Assigned task: Give again every line from the one with "Task: Click the red drop-off pin marker" through the last line of the data, exactly, and leave out the lines before it.

Data under study:
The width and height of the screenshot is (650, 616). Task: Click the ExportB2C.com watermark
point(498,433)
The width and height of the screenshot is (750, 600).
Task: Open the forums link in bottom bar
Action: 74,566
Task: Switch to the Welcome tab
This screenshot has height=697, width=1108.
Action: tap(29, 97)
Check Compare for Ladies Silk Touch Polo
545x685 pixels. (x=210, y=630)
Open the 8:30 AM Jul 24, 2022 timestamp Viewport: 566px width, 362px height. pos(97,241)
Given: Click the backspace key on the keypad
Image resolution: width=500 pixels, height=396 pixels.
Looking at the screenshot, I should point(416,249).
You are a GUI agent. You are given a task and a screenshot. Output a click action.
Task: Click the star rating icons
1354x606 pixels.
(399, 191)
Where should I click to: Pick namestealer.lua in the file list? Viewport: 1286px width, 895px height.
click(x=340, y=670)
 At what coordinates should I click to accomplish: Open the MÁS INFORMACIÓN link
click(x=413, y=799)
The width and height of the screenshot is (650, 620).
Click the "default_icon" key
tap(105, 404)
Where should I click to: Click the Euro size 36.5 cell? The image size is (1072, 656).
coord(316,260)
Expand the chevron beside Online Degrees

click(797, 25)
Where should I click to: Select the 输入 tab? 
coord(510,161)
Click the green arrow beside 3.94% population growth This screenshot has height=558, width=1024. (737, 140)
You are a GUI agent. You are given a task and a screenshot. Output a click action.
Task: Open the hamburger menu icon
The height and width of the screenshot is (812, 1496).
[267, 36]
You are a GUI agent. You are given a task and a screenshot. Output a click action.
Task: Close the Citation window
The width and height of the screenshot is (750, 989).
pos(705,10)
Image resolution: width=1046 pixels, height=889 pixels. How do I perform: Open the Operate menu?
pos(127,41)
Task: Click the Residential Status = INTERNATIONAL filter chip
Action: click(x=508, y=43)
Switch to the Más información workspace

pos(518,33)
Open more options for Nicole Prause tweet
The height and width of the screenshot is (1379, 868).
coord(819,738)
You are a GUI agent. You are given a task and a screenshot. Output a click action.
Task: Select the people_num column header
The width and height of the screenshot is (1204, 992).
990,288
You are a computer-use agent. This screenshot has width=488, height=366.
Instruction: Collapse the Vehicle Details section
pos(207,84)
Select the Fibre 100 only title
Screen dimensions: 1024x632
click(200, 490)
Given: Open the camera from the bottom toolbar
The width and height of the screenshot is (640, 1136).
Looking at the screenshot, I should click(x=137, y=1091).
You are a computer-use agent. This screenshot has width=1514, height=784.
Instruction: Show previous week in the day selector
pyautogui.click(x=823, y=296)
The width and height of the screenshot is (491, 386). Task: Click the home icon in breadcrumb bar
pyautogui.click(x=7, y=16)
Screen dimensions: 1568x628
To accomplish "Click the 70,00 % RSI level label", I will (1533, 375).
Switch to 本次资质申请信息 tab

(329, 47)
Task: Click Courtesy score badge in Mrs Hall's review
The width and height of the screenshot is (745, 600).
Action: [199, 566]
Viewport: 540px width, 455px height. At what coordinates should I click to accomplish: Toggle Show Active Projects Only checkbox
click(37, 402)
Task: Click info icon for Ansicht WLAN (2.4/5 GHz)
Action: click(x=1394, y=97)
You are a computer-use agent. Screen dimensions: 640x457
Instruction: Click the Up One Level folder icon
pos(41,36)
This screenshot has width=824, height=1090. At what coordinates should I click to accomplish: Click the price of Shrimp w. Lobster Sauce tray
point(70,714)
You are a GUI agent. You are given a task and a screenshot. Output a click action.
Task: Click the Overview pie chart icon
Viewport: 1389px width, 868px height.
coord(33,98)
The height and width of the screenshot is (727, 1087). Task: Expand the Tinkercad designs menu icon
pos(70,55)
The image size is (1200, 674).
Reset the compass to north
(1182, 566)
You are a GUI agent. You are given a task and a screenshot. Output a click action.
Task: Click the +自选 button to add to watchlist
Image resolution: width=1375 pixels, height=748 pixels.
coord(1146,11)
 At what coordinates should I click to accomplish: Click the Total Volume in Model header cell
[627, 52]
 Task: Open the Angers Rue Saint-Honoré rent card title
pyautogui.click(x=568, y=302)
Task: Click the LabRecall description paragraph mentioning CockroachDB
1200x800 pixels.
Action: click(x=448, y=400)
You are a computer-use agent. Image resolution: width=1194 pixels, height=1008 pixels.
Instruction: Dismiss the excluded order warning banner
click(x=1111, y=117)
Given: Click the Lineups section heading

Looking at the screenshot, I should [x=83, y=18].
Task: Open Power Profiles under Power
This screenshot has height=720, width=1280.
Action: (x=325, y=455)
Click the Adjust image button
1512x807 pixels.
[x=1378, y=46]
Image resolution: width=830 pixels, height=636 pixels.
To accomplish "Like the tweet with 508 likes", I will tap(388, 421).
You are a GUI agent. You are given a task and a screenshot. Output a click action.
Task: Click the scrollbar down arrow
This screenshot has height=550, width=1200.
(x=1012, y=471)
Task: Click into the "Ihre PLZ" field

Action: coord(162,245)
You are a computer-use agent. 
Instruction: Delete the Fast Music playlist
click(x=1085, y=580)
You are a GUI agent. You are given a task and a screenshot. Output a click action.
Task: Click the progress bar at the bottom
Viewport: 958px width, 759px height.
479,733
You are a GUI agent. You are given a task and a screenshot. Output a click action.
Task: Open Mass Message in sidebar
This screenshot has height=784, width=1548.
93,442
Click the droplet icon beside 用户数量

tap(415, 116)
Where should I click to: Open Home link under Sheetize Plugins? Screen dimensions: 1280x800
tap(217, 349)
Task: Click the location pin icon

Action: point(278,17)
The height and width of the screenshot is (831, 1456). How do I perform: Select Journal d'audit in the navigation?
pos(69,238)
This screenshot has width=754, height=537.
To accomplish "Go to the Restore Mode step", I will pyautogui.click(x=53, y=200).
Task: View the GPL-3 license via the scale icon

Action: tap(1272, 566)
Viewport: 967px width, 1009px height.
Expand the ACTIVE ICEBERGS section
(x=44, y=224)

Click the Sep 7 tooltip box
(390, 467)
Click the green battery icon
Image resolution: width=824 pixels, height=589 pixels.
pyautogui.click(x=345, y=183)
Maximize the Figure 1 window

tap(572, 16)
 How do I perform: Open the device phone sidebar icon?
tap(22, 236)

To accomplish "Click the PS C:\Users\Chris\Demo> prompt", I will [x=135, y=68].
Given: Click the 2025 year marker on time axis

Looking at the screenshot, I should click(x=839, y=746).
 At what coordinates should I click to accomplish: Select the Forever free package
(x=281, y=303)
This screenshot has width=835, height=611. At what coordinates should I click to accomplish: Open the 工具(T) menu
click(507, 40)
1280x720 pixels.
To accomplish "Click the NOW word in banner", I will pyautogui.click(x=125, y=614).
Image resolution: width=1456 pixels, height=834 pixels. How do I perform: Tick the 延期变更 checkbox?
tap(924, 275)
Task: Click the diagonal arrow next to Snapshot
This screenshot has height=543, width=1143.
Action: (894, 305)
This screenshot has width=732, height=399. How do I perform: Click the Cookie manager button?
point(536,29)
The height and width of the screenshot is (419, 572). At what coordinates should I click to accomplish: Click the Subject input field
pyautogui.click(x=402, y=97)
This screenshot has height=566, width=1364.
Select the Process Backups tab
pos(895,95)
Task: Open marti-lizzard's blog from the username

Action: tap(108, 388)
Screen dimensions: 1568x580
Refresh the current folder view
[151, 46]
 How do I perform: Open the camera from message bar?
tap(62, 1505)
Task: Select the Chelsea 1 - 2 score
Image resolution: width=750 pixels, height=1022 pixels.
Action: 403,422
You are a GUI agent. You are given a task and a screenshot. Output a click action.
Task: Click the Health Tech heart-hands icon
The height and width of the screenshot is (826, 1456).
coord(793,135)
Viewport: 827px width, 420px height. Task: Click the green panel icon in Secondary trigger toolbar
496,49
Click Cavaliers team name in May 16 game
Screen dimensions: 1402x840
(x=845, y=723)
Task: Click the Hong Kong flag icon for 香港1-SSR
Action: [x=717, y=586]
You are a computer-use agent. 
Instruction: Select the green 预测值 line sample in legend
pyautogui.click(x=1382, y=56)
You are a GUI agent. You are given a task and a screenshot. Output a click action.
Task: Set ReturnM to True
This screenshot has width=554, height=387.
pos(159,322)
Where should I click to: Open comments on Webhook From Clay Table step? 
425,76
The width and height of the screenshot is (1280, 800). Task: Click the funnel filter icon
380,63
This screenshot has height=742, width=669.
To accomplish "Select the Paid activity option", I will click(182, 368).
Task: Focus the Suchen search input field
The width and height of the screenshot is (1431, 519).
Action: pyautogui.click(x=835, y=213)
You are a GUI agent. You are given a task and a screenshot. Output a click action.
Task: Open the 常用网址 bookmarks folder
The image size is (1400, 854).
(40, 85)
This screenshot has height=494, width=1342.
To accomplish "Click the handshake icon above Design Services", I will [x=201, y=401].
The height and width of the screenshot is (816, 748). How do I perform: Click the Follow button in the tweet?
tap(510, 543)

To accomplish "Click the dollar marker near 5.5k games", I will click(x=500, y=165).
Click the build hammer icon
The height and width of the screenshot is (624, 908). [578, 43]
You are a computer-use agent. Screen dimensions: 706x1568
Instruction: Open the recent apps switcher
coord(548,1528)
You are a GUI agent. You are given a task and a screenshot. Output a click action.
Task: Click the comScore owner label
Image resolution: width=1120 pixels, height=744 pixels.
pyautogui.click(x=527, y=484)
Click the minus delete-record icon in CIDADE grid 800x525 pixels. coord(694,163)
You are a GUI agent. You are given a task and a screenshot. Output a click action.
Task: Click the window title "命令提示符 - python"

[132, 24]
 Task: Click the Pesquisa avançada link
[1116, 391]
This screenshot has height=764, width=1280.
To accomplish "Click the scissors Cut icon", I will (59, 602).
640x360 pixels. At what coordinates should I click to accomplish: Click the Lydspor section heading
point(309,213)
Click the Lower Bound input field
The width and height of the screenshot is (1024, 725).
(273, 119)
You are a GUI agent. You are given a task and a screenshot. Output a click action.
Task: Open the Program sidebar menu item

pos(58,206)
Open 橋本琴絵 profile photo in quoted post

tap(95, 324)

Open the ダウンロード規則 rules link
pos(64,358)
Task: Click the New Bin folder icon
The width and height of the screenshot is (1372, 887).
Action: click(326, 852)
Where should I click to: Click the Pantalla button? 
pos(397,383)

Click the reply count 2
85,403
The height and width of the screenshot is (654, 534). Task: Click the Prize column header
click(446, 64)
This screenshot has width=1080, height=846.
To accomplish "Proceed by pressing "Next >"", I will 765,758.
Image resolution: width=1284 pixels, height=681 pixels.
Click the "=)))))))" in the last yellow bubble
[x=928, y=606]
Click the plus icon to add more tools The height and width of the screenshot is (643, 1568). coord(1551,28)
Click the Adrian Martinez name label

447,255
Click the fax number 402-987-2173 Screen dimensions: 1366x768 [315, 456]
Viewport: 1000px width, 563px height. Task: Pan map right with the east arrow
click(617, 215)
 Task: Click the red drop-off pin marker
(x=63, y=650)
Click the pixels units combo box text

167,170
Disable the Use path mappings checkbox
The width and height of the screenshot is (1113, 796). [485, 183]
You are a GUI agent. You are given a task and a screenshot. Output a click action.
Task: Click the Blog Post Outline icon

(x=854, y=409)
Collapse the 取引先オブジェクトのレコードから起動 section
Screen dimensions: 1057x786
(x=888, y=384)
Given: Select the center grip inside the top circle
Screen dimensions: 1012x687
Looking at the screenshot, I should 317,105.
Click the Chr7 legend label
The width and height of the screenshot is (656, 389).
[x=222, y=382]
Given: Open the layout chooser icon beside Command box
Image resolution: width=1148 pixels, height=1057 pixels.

Finished task:
 Task: Click the red drop-off pin marker
(x=63, y=650)
Click the pixels units combo box text

167,170
Disable the Use path mappings checkbox
The width and height of the screenshot is (1113, 796). [485, 183]
You are a GUI agent. You are given a task and a screenshot. Output a click action.
Task: Click the Blog Post Outline icon

(x=854, y=409)
Collapse the 取引先オブジェクトのレコードから起動 section
Screen dimensions: 1057x786
(x=888, y=384)
Given: Select the center grip inside the top circle
Screen dimensions: 1012x687
Looking at the screenshot, I should 317,105.
Click the Chr7 legend label
The width and height of the screenshot is (656, 389).
[x=222, y=382]
Given: Open the layout chooser icon beside Command box
Image resolution: width=1148 pixels, height=1057 pixels.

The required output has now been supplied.